I’m not above involving family members. One resident has been refusing activities she used to participate in happily. She only leaves her room for meals now, and only if staff really coaxes. By chance, I saw her heading to her room after a meal. She was right at the point where it was actually closer in time and distance to go to bingo than to go back to her own room. She let me assist her to bingo. When it was done, I asked if she had had fun. “Oh, yes,” she said, smiling broadly, “I had a good time.” Then she went back to her room, back to self-isolating. I saw her son the other day. I told him I had a job for him – he needs to talk to his mom about the future whenever he can, to try and get her thinking about the future.

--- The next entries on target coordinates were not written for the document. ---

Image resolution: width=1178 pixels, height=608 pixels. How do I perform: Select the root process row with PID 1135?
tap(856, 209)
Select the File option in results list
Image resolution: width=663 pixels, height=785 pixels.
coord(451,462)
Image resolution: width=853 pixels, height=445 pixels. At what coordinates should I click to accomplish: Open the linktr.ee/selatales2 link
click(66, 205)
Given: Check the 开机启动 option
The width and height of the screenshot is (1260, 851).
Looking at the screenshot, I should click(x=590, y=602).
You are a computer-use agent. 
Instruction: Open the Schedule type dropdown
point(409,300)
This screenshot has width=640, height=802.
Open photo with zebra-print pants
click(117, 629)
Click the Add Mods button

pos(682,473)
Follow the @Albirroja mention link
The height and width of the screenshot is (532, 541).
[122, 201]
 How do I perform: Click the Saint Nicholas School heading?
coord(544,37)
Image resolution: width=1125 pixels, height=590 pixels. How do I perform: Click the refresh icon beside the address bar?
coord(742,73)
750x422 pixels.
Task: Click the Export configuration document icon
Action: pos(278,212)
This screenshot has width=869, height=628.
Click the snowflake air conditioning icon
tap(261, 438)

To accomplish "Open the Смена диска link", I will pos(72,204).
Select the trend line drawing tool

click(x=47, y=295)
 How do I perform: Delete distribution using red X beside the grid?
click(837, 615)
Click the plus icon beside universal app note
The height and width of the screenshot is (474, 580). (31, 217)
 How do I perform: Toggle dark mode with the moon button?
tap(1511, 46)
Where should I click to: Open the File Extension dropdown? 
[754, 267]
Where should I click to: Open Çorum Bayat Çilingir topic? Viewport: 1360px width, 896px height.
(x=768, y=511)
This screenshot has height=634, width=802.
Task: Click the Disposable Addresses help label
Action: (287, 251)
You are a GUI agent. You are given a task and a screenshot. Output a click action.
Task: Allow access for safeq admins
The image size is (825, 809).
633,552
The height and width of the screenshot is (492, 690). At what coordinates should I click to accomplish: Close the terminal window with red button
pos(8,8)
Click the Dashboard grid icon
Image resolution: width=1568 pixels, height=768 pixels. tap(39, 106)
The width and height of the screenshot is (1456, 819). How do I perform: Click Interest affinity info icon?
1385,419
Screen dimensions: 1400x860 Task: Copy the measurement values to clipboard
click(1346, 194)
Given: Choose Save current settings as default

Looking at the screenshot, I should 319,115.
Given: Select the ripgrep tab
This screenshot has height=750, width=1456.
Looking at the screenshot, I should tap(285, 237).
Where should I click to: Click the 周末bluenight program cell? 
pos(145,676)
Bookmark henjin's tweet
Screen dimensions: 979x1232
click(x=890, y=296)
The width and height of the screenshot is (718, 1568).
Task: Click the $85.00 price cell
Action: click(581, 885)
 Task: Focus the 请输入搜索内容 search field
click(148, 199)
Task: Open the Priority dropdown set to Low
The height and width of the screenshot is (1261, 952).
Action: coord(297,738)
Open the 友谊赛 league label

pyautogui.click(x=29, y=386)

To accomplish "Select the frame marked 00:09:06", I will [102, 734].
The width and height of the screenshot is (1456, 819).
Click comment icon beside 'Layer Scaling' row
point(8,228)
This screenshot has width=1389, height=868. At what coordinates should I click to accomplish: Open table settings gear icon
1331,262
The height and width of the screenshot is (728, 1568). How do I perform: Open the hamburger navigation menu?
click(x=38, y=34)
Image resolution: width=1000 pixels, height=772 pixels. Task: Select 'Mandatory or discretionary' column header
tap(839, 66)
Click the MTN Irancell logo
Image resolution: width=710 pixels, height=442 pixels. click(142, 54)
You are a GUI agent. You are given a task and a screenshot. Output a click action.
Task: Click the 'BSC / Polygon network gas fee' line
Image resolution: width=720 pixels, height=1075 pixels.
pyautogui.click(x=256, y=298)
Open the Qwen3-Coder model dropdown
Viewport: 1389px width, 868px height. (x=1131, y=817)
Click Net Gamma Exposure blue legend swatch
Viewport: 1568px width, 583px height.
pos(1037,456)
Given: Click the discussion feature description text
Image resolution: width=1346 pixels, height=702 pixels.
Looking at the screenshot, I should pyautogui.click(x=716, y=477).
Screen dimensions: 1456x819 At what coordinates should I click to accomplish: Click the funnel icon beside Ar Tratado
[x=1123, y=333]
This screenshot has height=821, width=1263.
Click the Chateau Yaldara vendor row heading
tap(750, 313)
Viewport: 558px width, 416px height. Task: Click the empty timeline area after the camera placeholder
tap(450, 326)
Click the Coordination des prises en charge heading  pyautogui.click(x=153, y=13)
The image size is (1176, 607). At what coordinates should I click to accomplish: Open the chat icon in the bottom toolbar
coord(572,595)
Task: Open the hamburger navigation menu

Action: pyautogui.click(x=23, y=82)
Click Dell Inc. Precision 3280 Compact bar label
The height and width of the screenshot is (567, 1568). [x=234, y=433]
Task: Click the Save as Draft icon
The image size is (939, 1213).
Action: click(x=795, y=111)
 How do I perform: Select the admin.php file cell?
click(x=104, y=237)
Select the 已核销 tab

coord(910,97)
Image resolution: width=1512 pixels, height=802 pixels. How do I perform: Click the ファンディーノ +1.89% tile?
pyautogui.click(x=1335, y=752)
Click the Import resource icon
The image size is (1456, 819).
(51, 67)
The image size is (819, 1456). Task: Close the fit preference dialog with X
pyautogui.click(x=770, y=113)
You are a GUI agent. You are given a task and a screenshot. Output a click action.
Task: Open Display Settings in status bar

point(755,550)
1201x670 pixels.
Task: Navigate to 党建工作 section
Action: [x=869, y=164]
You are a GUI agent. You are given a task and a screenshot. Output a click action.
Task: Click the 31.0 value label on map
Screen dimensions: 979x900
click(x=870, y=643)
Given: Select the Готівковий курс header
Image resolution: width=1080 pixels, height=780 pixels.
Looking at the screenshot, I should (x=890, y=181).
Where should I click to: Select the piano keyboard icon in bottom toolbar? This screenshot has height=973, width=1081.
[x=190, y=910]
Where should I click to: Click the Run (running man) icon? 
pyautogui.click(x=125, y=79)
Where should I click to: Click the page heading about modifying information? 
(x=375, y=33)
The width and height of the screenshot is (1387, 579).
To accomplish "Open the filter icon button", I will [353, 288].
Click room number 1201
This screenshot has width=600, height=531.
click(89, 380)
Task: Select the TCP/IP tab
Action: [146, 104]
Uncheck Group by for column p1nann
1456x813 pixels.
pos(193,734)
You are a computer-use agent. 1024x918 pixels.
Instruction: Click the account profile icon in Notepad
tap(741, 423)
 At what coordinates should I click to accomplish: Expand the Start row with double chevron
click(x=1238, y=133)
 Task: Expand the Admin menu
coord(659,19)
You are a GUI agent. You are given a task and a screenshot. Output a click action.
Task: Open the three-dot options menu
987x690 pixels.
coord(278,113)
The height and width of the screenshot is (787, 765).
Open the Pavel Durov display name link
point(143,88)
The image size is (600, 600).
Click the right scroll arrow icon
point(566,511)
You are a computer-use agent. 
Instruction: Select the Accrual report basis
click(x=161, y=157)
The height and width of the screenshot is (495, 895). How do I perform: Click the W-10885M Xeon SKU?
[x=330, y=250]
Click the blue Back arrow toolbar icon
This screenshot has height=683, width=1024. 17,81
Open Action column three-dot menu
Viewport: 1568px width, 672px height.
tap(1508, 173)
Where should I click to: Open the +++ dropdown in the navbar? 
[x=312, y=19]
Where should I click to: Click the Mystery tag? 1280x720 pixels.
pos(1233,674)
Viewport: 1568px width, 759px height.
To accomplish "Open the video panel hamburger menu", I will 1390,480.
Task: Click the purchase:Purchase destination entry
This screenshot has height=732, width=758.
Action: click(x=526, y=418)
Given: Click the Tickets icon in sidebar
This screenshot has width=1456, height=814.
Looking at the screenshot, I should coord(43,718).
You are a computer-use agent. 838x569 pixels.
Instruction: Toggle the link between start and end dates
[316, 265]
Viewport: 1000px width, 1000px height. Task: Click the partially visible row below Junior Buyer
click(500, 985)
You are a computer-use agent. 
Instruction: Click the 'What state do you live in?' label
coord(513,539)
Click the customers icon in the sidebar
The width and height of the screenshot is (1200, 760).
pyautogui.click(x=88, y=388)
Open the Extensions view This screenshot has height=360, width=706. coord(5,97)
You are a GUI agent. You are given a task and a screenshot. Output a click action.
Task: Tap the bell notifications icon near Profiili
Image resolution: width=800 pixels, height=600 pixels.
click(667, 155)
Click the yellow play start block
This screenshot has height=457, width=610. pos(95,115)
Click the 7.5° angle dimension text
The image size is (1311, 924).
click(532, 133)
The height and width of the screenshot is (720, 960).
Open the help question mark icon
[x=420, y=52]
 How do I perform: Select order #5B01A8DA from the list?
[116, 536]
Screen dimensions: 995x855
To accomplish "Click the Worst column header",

So, here we are still dealing with the pandemic. We used to joke about PTSD at work. It’s no joke anymore. Many staff bailed since our major outbreak in 2020. Those of us who are left cringe when the office calls. We’ll be standing in the hallway and someone’s cellphone will ring and we look up and make eye contact with each other. News that another staff member tested positive. It just doesn’t end. Rauch had no way to know that the “happiness curve” would take such a hit so soon after he wrote his book. That was 2018. In 2019, my niece, in her late 30’s, took her own life. In 2021, a nephew in his late 30’s gave up on the future and took his own life. Both were heading into what probably looked to them like an unending downward slope. The drop in life satisfaction beginning in the 30’s and bottoming out in the 40’s and early 50’s is a real thing, and obviously the pandemic is not helping. In fact, the pandemic is probably also skewing our sense of time. When the future of the world as we know it seems problematic, all our personal plans for the future seem less relevant. Rauch had already figured out that while individual counseling could help people struggling with hopelessness, our society could do a better job of warning people what to expect. Maybe we’d feel less stigmatized and more inclined to get the help we need to wait it out. Maybe if you’ve just rolled into a long-term care facility and you wish your family would just let you die … maybe it would help to know there is still happiness to be had. Potentially life-saving meta-analysis.
You’re wondering why I mentioned Ukraine. Well, as I’ve pointed out, Rauch has data to show that the “happiness curve” is universal. In almost every country there is a self-reported drop in life satisfaction in middle age. There is also a universal rise in life satisfaction in later years. The problem is Russia. Their curve bottoms out lower and rises later. They are less happy in general and unlike the US, where we very gradually begin getting happier in our 50s, the Russians are barely starting to get happier in their 80s or 90s.
“… the curve there does not turn until the average person is dead” (80).